(Working data)

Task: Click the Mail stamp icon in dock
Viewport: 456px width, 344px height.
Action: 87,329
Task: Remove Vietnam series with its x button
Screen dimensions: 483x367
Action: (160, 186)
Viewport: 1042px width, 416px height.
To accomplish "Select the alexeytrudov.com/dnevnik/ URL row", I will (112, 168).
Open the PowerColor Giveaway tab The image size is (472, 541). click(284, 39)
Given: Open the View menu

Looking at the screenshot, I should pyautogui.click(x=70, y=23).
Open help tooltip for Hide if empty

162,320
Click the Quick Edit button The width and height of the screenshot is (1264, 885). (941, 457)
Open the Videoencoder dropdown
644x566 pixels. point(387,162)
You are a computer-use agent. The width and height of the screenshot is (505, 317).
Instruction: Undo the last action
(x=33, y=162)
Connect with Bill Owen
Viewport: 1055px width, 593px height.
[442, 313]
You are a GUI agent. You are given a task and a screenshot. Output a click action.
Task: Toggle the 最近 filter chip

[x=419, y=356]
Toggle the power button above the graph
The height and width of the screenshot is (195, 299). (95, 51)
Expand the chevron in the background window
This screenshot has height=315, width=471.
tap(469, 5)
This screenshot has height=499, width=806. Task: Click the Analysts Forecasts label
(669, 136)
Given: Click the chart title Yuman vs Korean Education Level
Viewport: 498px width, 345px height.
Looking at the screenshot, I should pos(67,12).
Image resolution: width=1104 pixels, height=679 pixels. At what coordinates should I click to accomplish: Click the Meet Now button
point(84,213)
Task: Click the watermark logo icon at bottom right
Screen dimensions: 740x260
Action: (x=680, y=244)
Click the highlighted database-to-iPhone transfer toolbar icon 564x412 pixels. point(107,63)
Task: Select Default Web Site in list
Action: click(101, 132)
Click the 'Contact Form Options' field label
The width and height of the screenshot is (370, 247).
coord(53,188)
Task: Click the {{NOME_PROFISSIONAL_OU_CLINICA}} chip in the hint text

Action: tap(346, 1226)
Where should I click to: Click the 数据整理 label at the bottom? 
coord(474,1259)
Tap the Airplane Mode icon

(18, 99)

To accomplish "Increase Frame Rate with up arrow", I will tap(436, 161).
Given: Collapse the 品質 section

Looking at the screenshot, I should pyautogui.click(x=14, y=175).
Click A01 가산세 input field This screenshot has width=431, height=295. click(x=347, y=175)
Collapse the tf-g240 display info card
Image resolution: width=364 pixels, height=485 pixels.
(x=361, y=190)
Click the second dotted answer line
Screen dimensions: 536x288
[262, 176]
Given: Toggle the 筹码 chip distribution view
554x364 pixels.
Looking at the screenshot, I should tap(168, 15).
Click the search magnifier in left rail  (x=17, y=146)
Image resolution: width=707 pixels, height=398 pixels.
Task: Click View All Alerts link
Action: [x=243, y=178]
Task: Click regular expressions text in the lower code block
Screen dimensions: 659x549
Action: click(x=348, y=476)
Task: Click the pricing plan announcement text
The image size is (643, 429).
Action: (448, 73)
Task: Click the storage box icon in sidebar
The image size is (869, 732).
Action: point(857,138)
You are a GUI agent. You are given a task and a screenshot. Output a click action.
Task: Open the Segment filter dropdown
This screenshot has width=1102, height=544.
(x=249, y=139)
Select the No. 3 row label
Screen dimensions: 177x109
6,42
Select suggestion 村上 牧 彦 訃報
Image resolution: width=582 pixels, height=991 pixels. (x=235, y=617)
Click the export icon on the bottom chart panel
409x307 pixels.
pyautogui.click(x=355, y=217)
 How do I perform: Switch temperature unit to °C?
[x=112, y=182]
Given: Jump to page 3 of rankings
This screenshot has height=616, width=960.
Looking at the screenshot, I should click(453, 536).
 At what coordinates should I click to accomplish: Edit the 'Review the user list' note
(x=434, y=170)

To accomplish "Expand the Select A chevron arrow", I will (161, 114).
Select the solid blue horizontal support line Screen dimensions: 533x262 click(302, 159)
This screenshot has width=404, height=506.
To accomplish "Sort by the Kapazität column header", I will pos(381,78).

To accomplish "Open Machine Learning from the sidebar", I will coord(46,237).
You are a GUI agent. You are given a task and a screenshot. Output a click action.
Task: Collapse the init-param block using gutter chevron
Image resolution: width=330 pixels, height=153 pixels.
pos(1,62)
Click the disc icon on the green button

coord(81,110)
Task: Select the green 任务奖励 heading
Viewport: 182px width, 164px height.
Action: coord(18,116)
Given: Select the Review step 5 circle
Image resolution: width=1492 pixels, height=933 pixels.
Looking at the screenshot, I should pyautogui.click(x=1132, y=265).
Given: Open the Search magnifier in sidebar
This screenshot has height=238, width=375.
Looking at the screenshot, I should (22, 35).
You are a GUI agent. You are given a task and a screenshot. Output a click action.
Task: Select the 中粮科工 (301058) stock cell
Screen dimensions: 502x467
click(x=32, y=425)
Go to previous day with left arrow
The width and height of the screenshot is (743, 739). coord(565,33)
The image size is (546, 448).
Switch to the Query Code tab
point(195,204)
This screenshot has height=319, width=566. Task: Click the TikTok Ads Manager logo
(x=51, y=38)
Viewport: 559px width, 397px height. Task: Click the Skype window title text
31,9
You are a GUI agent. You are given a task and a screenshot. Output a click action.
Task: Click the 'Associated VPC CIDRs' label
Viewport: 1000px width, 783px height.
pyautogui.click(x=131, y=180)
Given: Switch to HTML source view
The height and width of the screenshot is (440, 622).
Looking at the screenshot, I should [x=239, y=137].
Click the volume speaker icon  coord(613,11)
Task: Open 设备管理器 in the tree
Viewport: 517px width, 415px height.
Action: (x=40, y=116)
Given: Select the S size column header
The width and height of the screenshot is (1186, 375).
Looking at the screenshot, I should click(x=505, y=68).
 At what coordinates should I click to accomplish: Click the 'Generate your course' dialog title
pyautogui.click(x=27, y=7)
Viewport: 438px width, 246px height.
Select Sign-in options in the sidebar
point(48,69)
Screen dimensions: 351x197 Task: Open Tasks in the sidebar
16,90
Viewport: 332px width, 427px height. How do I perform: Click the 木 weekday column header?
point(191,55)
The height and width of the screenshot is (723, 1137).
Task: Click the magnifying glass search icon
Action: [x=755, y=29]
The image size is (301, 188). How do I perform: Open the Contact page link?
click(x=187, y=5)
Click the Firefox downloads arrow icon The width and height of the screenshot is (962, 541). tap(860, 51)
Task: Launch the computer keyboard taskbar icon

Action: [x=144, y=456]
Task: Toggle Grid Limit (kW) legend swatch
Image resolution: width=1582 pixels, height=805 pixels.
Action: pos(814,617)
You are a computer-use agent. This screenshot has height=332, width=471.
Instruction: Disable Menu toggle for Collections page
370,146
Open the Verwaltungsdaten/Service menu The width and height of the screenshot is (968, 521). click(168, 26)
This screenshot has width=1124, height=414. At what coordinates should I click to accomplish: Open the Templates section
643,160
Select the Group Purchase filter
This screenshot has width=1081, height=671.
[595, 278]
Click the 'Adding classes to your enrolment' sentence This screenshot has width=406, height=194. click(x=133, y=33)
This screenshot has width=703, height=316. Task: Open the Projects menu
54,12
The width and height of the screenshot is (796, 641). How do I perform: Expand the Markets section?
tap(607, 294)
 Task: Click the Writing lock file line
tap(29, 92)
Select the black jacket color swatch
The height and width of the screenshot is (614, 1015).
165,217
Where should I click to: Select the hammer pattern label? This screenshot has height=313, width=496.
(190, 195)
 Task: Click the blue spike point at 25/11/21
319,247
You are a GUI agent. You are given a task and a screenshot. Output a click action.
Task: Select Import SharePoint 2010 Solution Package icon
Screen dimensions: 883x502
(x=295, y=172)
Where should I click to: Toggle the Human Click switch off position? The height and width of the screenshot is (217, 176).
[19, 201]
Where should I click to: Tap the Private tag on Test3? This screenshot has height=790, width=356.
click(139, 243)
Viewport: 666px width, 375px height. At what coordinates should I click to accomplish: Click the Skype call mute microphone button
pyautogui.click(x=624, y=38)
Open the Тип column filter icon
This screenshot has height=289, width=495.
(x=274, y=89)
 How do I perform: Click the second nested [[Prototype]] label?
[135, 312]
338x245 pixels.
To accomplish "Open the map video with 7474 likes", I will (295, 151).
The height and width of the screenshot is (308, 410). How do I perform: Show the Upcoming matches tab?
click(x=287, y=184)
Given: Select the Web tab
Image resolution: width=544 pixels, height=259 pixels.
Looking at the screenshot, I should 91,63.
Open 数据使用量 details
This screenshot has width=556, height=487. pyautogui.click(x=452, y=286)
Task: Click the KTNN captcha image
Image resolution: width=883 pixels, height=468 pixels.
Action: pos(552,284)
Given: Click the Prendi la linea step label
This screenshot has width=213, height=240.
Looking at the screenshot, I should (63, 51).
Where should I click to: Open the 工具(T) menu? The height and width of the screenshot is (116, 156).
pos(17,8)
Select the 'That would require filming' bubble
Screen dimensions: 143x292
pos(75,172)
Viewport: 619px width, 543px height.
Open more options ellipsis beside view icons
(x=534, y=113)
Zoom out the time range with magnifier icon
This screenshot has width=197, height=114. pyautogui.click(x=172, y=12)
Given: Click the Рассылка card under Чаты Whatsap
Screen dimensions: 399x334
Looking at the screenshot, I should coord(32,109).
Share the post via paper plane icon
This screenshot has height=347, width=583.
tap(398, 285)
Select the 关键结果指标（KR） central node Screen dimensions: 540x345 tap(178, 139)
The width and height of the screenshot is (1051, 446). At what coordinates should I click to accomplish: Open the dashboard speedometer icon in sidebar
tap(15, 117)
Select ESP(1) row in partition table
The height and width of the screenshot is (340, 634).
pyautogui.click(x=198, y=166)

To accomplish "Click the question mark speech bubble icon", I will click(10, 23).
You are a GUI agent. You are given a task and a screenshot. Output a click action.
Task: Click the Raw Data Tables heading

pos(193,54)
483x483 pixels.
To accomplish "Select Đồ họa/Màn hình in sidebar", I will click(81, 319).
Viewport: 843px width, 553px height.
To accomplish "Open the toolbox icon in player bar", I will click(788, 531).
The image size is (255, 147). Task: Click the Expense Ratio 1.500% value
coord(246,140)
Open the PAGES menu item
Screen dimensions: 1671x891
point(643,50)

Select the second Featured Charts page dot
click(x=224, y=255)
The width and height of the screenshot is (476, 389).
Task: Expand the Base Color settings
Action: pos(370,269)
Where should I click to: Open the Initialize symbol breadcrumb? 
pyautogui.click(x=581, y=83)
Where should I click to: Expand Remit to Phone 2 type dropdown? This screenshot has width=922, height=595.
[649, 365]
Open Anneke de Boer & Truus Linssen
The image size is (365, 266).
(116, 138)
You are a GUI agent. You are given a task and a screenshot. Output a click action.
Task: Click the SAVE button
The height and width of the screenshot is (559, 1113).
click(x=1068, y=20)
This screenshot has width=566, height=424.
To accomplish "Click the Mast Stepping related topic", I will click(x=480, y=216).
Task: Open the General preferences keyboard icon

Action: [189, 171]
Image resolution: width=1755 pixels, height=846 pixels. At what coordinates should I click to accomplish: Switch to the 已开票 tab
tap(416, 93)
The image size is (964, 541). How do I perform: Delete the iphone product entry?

(End Working data)

__Problem__
Beginning at the line above with "Given: Click the Рассылка" and finishing at the line with "Select the 关键结果指标（KR）", return each line exactly and return nothing else.

__Exercise result__
Given: Click the Рассылка card under Чаты Whatsap
Screen dimensions: 399x334
Looking at the screenshot, I should coord(32,109).
Share the post via paper plane icon
This screenshot has height=347, width=583.
tap(398, 285)
Select the 关键结果指标（KR） central node Screen dimensions: 540x345 tap(178, 139)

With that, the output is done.